## Description of the task:
Reproduce the data from the line containing "The height and width of the screenshot is (1024, 482)." down to the end, both ends included and requests kept. Multiply every coordinate in the answers by 1.65 and round to whole numbers, with halves rounded up, while leaving all numbers in the requests unchanged.

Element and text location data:
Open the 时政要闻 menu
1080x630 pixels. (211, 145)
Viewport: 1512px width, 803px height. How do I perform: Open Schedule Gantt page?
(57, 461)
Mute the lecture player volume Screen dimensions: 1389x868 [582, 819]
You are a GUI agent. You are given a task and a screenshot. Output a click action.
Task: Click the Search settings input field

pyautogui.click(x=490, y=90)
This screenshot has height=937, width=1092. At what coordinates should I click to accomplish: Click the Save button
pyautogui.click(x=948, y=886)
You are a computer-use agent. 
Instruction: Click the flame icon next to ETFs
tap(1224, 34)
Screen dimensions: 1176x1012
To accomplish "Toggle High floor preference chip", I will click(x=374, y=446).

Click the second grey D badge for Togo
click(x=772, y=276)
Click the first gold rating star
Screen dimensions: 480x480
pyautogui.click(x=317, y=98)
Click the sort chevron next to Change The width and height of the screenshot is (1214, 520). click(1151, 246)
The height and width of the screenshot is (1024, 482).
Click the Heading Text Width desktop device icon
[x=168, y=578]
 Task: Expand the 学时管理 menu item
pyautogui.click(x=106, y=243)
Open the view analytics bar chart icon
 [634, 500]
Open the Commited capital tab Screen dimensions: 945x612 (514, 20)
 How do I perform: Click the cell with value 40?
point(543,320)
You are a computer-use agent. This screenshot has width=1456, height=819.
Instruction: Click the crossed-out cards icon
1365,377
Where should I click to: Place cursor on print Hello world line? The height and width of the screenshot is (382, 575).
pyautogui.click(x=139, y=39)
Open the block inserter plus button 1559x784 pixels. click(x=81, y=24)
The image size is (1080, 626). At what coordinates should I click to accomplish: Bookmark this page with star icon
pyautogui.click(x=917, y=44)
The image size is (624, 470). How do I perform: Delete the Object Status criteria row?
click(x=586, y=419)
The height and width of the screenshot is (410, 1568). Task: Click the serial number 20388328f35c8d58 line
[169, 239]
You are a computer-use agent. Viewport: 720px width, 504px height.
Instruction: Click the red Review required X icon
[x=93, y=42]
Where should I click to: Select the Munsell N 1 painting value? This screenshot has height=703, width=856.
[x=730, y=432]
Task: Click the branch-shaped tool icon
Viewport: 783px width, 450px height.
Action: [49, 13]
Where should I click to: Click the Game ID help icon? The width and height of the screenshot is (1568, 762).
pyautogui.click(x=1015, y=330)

## Final answer:
The height and width of the screenshot is (1024, 482).
Click the Heading Text Width desktop device icon
[x=277, y=954]
 Task: Expand the 学时管理 menu item
pyautogui.click(x=175, y=401)
Open the view analytics bar chart icon
 [1046, 825]
Open the Commited capital tab Screen dimensions: 945x612 (848, 33)
 How do I perform: Click the cell with value 40?
point(896,528)
You are a computer-use agent. This screenshot has width=1456, height=819.
Instruction: Click the crossed-out cards icon
2252,622
Where should I click to: Place cursor on print Hello world line? The height and width of the screenshot is (382, 575).
pyautogui.click(x=229, y=64)
Open the block inserter plus button 1559x784 pixels. click(x=134, y=40)
The image size is (1080, 626). At what coordinates should I click to accomplish: Bookmark this page with star icon
pyautogui.click(x=1513, y=73)
The image size is (624, 470). How do I perform: Delete the Object Status criteria row?
click(x=967, y=691)
The height and width of the screenshot is (410, 1568). Task: Click the serial number 20388328f35c8d58 line
[279, 394]
You are a computer-use agent. Viewport: 720px width, 504px height.
Instruction: Click the red Review required X icon
[x=153, y=69]
Where should I click to: Select the Munsell N 1 painting value? This screenshot has height=703, width=856.
[x=1205, y=713]
Task: Click the branch-shaped tool icon
Viewport: 783px width, 450px height.
Action: [81, 21]
Where should I click to: Click the Game ID help icon? The width and height of the screenshot is (1568, 762).
pyautogui.click(x=1675, y=545)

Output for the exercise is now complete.